=== BRIEF ===
For each entry below, please return its exact wording and leave out any picture.

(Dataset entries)

--------------------

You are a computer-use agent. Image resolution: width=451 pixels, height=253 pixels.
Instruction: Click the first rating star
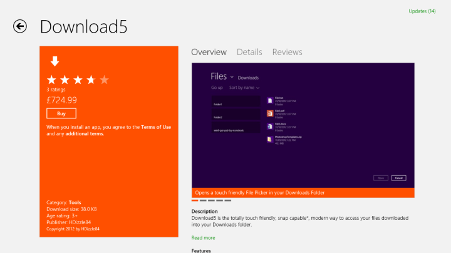[52, 80]
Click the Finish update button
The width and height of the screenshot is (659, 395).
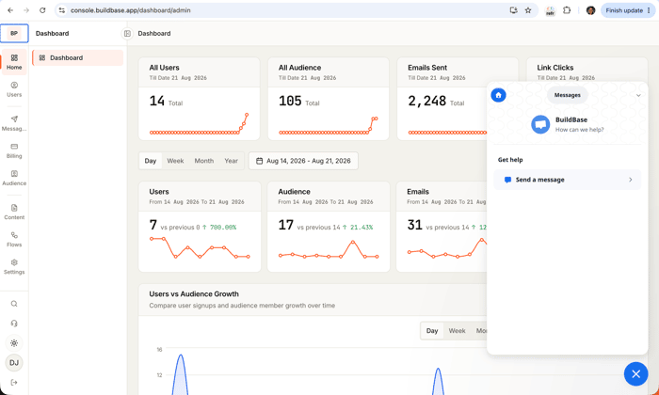[628, 10]
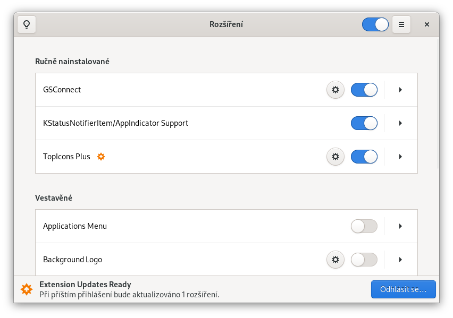Expand the Background Logo details arrow

tap(400, 260)
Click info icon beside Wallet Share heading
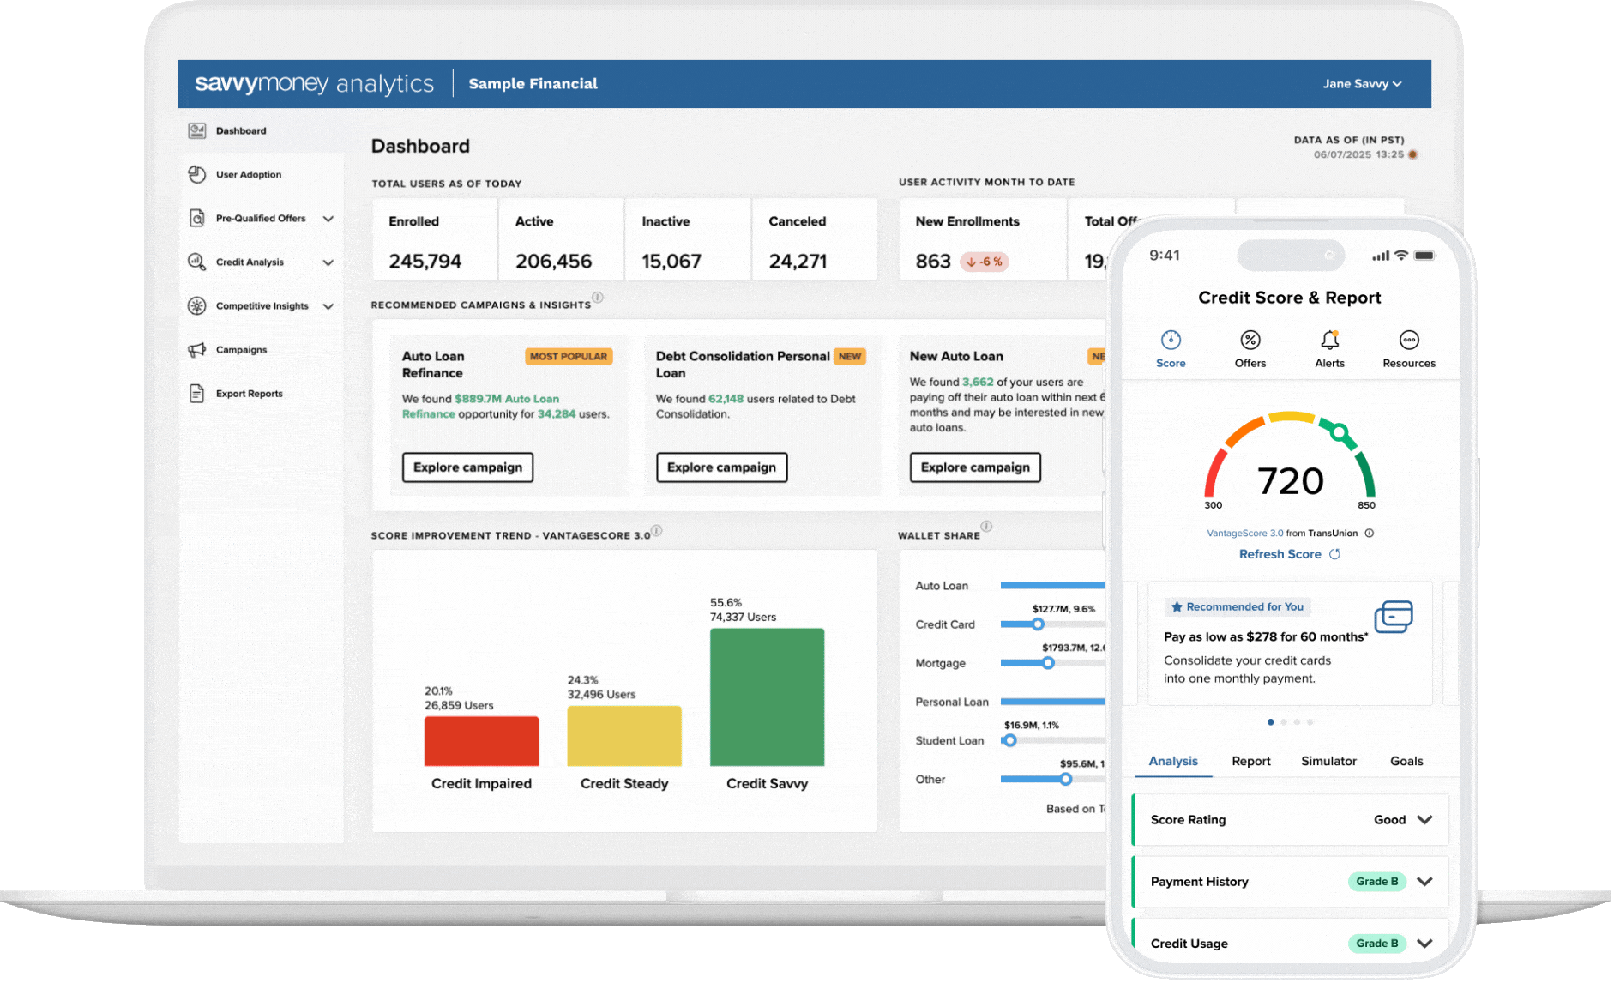Screen dimensions: 1614x995 click(x=986, y=527)
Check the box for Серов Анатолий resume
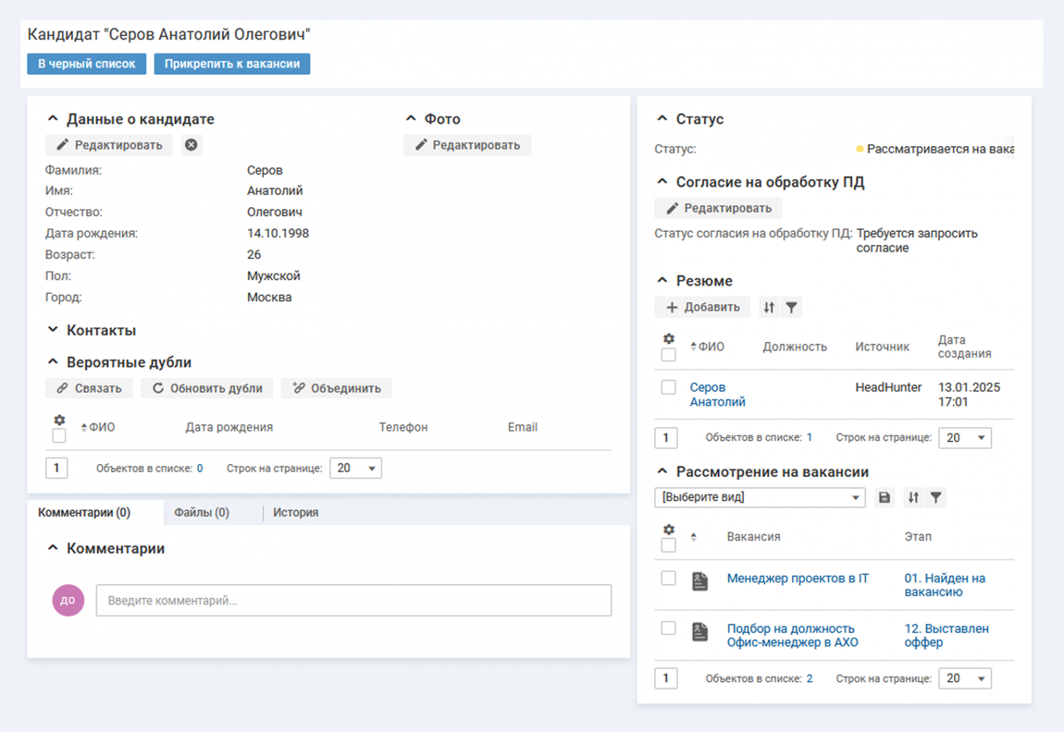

--------------------

=== TASK OUTPUT ===
You are a computer-use agent. Image resolution: width=451 pixels, height=253 pixels.
Instruction: Click the first rating star
[52, 80]
Click the Finish update button
The width and height of the screenshot is (659, 395).
[628, 10]
Expand the Background Logo details arrow

tap(400, 260)
Click info icon beside Wallet Share heading
Screen dimensions: 1614x995 click(x=986, y=527)
Check the box for Серов Анатолий resume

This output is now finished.